We observe that the occurrences of “Proben” (due to BPE, the word is splitted as “Proben@@ raum”) are translated as “sample” or “rehersal” depending on the context. The fact that in the approximated target side the word has been accurately translated as “rehearsal room” induces \(FDA_{trg}\) to select more sentences that include the term “rehearsal”. In contrast, \(FDA_{src}\) retrieves sentences based on the word “Proben” in the seed (as it is present in the test set). However, in the training data this word has been artificially produced and it replaces words such as “Messwasser” (“water sample”) or “Musterproduktion” (“sample production”).

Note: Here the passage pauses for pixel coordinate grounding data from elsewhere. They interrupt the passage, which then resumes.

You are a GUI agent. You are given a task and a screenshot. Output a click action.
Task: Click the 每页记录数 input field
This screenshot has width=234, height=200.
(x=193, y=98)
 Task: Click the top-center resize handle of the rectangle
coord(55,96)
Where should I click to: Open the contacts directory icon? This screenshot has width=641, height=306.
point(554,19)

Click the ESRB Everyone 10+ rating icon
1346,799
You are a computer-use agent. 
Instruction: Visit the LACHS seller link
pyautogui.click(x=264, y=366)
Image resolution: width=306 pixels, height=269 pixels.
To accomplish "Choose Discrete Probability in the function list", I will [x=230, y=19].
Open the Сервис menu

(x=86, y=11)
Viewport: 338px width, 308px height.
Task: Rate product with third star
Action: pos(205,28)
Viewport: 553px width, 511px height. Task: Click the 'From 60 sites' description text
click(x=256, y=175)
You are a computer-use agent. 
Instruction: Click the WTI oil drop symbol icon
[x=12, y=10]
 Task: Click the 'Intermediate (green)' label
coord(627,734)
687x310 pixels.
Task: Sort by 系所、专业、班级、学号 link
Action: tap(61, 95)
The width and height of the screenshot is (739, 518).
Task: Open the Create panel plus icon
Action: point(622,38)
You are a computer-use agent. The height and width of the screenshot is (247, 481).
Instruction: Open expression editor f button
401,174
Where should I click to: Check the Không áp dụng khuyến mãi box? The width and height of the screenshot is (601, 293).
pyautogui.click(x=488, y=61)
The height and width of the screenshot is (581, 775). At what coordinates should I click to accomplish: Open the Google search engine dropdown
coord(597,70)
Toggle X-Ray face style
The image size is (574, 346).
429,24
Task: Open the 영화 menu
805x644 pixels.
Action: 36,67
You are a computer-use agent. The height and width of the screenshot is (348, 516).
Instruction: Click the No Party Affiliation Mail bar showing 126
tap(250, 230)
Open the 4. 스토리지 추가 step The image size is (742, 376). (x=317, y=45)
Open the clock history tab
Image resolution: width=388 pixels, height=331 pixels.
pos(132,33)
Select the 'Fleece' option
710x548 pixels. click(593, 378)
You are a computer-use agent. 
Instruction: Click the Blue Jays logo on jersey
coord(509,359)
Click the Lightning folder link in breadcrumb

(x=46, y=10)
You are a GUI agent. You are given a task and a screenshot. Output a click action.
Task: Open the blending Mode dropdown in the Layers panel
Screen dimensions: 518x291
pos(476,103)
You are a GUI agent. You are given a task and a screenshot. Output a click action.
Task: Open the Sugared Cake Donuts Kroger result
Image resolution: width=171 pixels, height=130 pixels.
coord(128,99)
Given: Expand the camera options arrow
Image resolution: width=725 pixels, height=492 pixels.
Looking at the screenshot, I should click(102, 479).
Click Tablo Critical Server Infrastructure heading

6 Conclusion and Future Work

In this paper we have analyzed various use-cases of synthetic data for adapting a general-domain model. We have seen that using a TA it is possible to obtain sentences from synthetic data that can improve the model, even if the sentences used for adaptation are an artificial version of the same sentences used to construct the general model.

In addition, we have seen that performing the adaptation online, extracting just the necessary monolingual target-language sentences (using an approximated translation of the test set as seed) and back-translating them afterwards, is a reasonable approach that can even perform better than selecting directly from synthetic sentences.

In the future, we want to further extend this research and explore the effects on the performance of combining both authentic and synthetic data or the use of forward-translation [23]. In addition, we are interested in exploring whether the results observed in this paper are the same when using other language pairs or other configurations of INR and FDA [24, 25].